- [TASK OBJECTIVE] Your copy should contain exactly the lines from the one that holds "This screenshot has height=449, width=770." through the end of the material, reproduced as written, with no pictures.

- [MATERIAL FOR THIS EXERCISE]
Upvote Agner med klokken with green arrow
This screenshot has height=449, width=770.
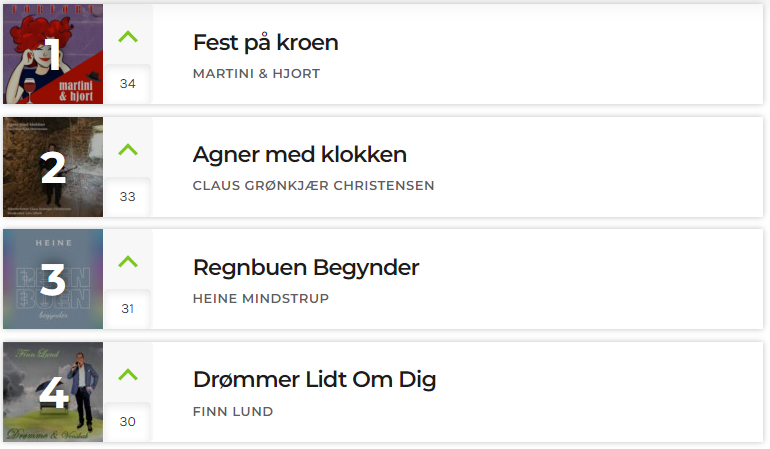pos(128,149)
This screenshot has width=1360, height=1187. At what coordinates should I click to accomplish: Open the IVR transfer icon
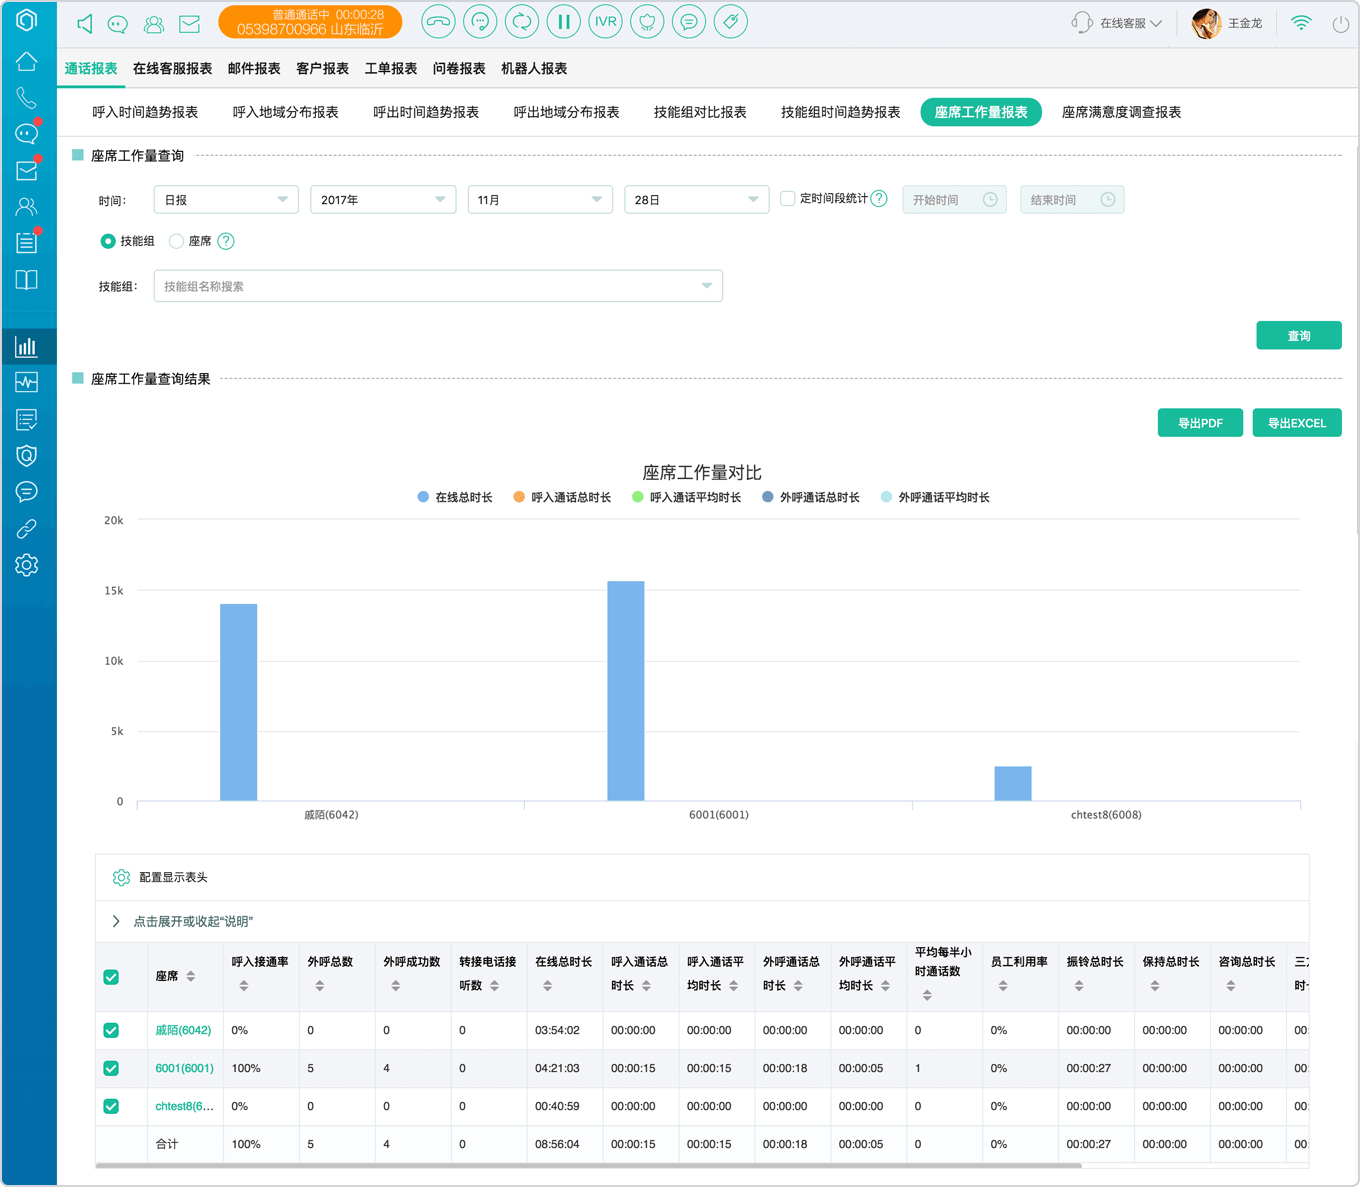tap(606, 22)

- [ANSWER TO THE PROBLEM]
This screenshot has height=449, width=770.
pos(128,149)
This screenshot has width=1360, height=1187. At what coordinates should I click to accomplish: Open the IVR transfer icon
tap(606, 22)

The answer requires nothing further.